- **Obiettivo dell'esercizio**: Trascrivi senza modifiche, dall'articolo sul narcotraffico riportato più avanti, il passo che si apre con le parole "Washington e Bogotá, che da decenni hanno brandito" e si chiude con "traffico di cocaina.".

- **Estratto**:
Mentono contro il Venezuela

USA e Colombia sono i protagonisti del narcotraffico regionale

Washington e Bogotá, che da decenni hanno brandito la dottrina dell'”intervento preventivo” con il pretesto della guerra contro il narcotraffico, continuano a soffrire forti rovesci con l’incremento della produzione, del consumo e del traffico, in cui entrambi i paesi sono protagonisti negativi

Francisco Arias Fernández  www.granma.cu

Leader mondiale negli assassinii di dirigenti sociali; con sette basi militari a disposizione dei piani di guerrafondai del Pentagono e del suo Comando Sud contro il Venezuela ed altri vicini scomodi per la Casa Bianca in America Latina; terreno fertile per il reclutamento di ufficiali, agenti e mercenari di ogni tipo per le agenzie della sovversione, la Colombia continua a battere record come significativo epicentro mondiale della produzione e traffico di cocaina.

Washington e Bogotá, che da decenni hanno impugnato la dottrina dell’ “intervento preventivo” con il pretesto della guerra al narcotraffico, dalla quale hanno sostenuto le lotte contro-insurrezionali, “antiterroristiche”, ed ora le cosiddette “minacce transnazionali”, continuano a soffrire forti rovescio con l’incremento della produzione, del consumo e del traffico, in cui entrambi i paesi sono protagonisti negativi.

- **Righe**:
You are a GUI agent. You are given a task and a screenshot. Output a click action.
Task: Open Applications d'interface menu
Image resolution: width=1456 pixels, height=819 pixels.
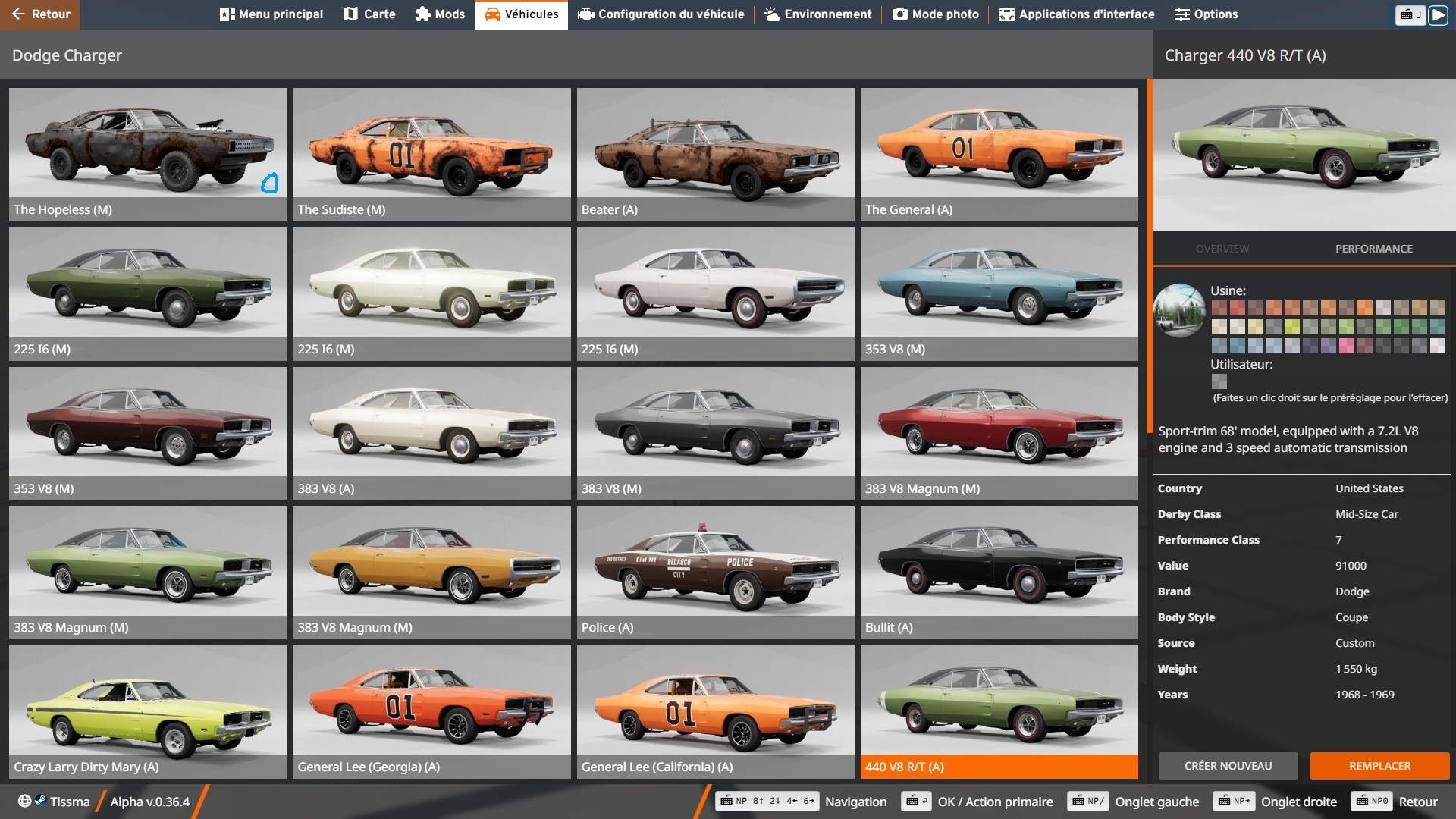click(x=1076, y=14)
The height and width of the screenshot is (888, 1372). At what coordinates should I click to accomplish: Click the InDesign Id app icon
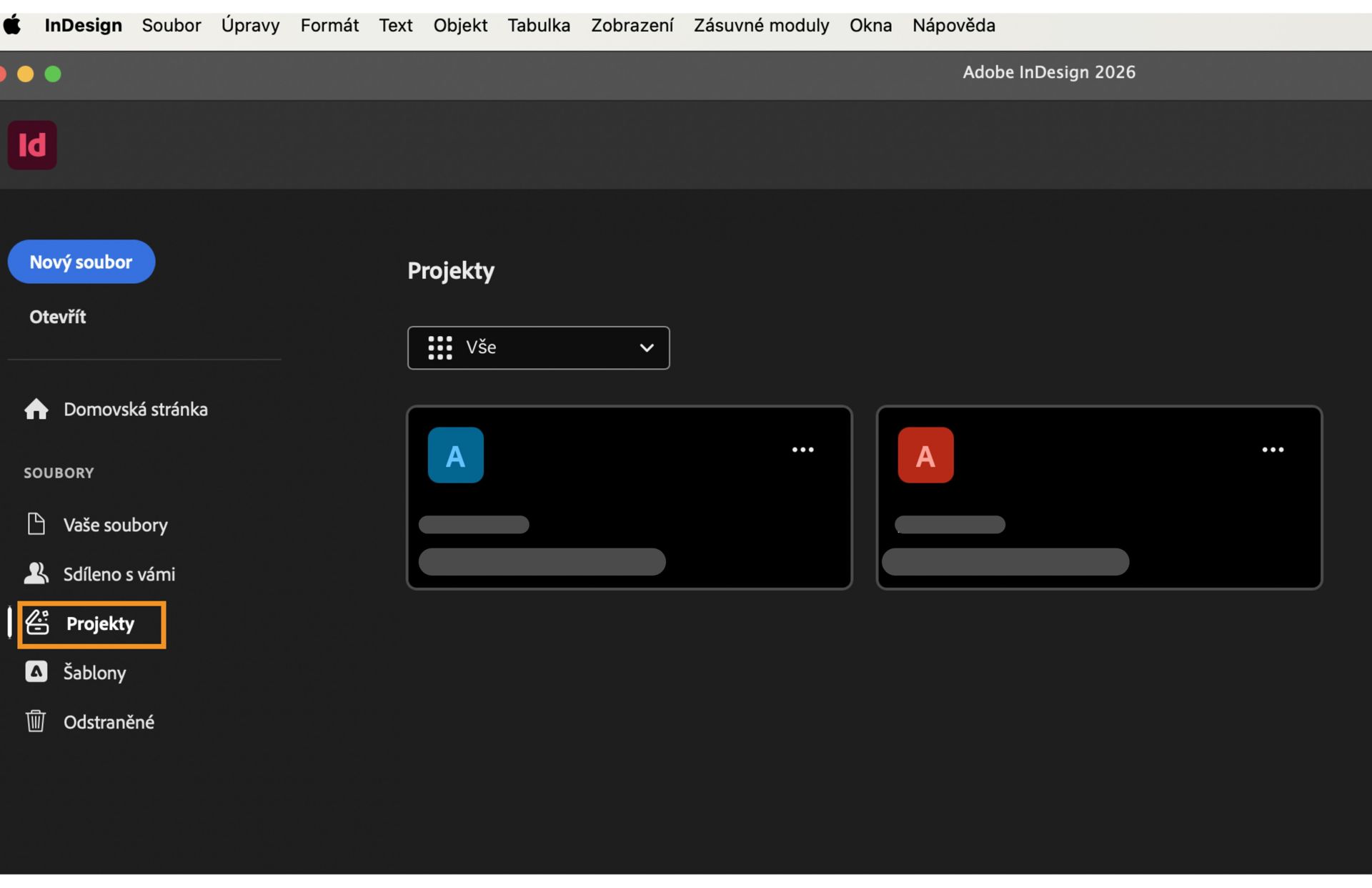pyautogui.click(x=31, y=144)
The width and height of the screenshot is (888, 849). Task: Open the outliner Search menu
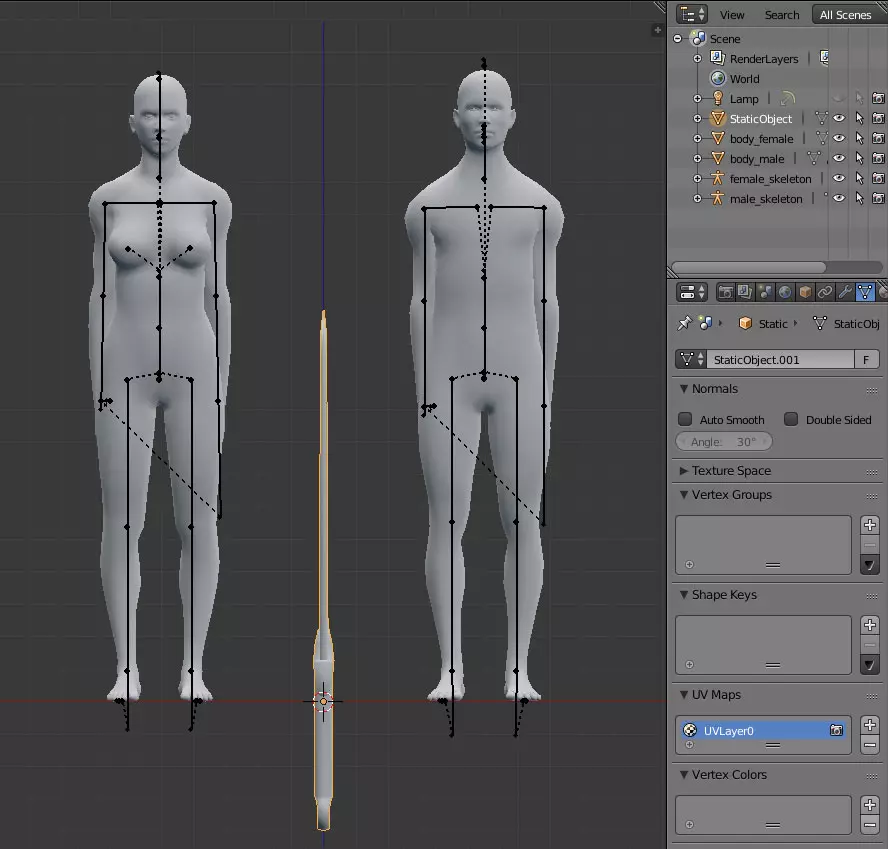pyautogui.click(x=781, y=15)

- **Risposta corretta**:
Washington e Bogotá, che da decenni hanno brandito la dottrina dell'”intervento preventivo” con il pretesto della guerra contro il narcotraffico, continuano a soffrire forti rovesci con l’incremento della produzione, del consumo e del traffico, in cui entrambi i paesi sono protagonisti negativi

Francisco Arias Fernández  www.granma.cu

Leader mondiale negli assassinii di dirigenti sociali; con sette basi militari a disposizione dei piani di guerrafondai del Pentagono e del suo Comando Sud contro il Venezuela ed altri vicini scomodi per la Casa Bianca in America Latina; terreno fertile per il reclutamento di ufficiali, agenti e mercenari di ogni tipo per le agenzie della sovversione, la Colombia continua a battere record come significativo epicentro mondiale della produzione e traffico di cocaina.